È stato accolto positivamente in tutto l’ambiente Francavilla, il pari di domenica contro il Nardò: un risultato maturato in inferiorità numerica, in un periodo in cui l’undici di Calabro è chiamato a scendere in campo ogni tre giorni per via della fase nazionale della Coppa Italia, e che consente ai biancazzurri di mantenere il primo posto in classifica. “Sono andato negli spogliatoi – spiega il patron della Virtus, Antonio Magrì – per fare i più sinceri complimenti ai miei ragazzi e allo staff tecnico. Hanno disputato davvero una gran bella partita in inferiorità numerica. Il rammarico è però rivolto verso l’arbitraggio: ci sono stati tolti due uomini, di cui uno nei primissimi minuti, e non so se a parità di uomini in campo il Nardò sarebbe uscito dal terreno di gioco con un punto in mano. Abbiamo avuto, anche con due uomini in meno, tante occasioni per passare in vantaggio, di cui due clamorose con Di Rito e Rescio soli davanti al portiere. Non ricordo chance di rilievo per il Nardò, tranne l’occasione del loro gol. Quindi, accetto il risultato, ma avrei preferito giocarmela in parità numerica”.
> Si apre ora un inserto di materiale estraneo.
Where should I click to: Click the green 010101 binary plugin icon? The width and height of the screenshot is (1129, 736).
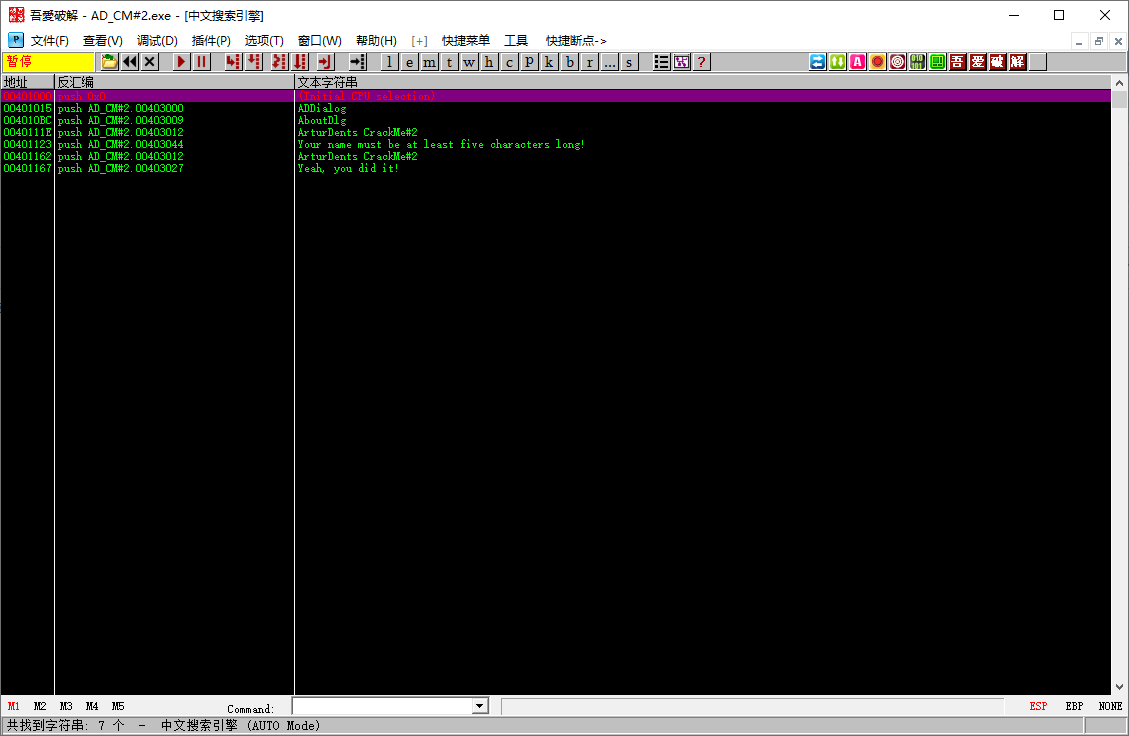[917, 62]
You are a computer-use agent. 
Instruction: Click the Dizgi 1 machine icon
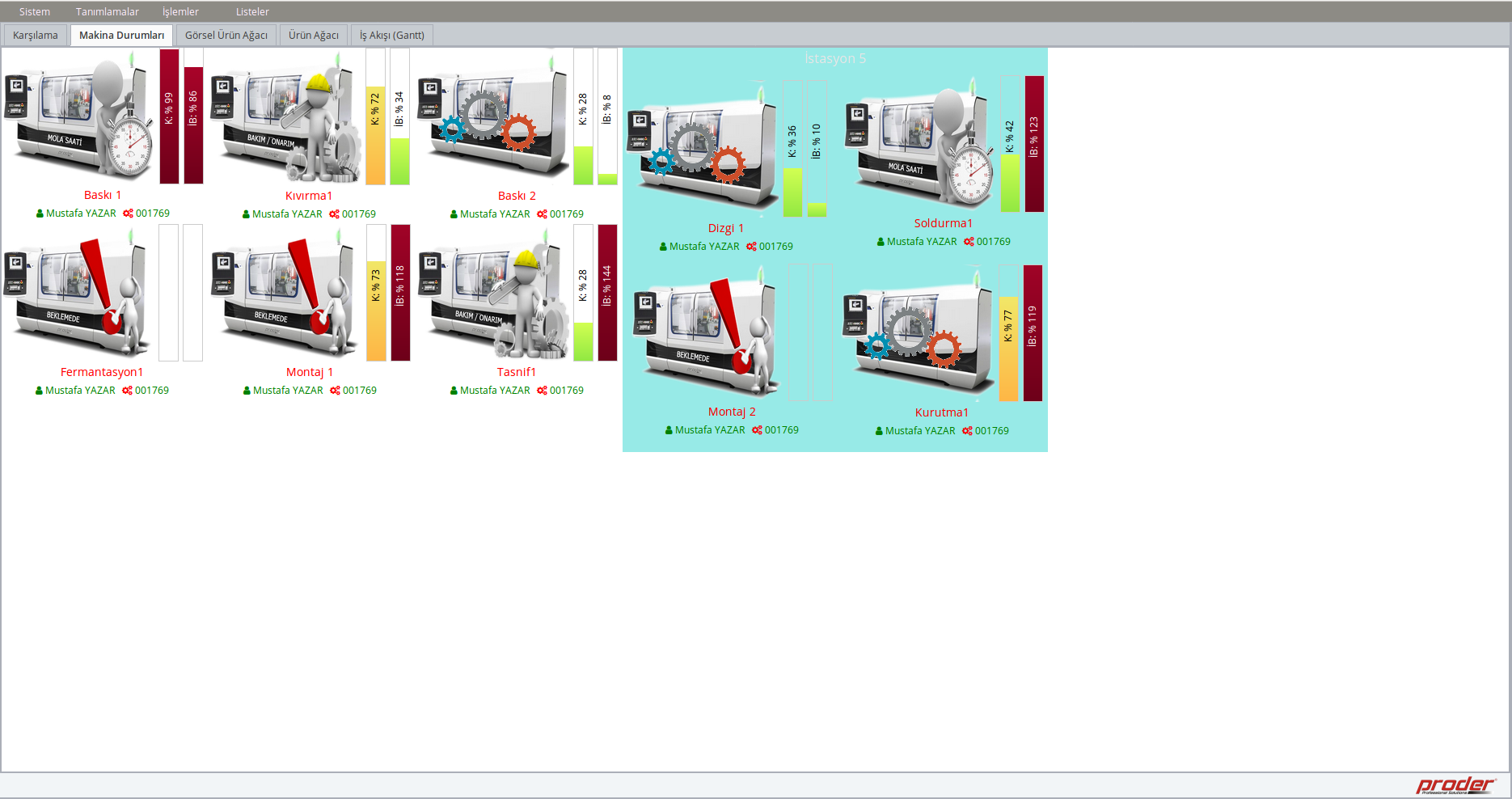pos(700,149)
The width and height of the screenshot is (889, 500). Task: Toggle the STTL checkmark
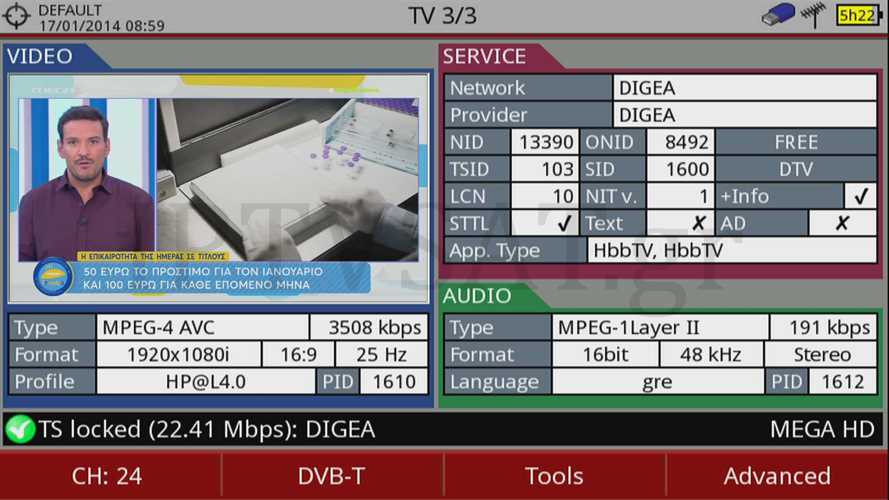(x=564, y=223)
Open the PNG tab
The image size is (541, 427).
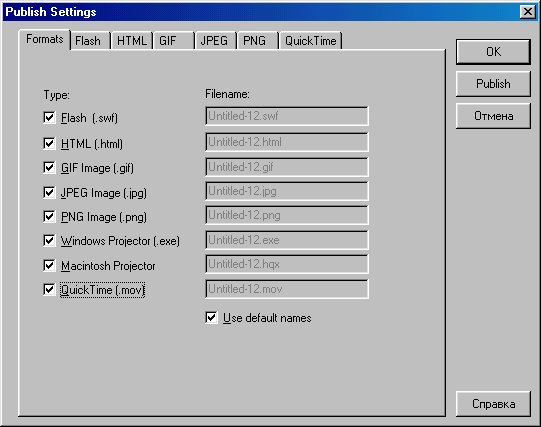(258, 41)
Sulla stessa lunghezza d’onda del presidente, il direttore sportivo Stefano Trinchera: “Anche senza due pedine – afferma – non abbiamo per nulla sofferto l’avversario e avremmo meritato senz’altro la vittoria. Questo dimostra che abbiamo in squadra giocatori veri, davvero molto forti, bravi e dediti al sacrificio. Il plauso principale va a loro”. E sulle espulsioni, Trinchera chiosa: “Ho un amaro in bocca indescrivibile. Non ho mai visto cose del genere. I cartellini rossi mi sono sembrati un po’ affrettati. Peccato, mi sarebbe piaciuto giocare col Nardò, che resta una buona squadra, ad armi pari. Ma non fa nulla. Siamo ancora in testa al campionato”.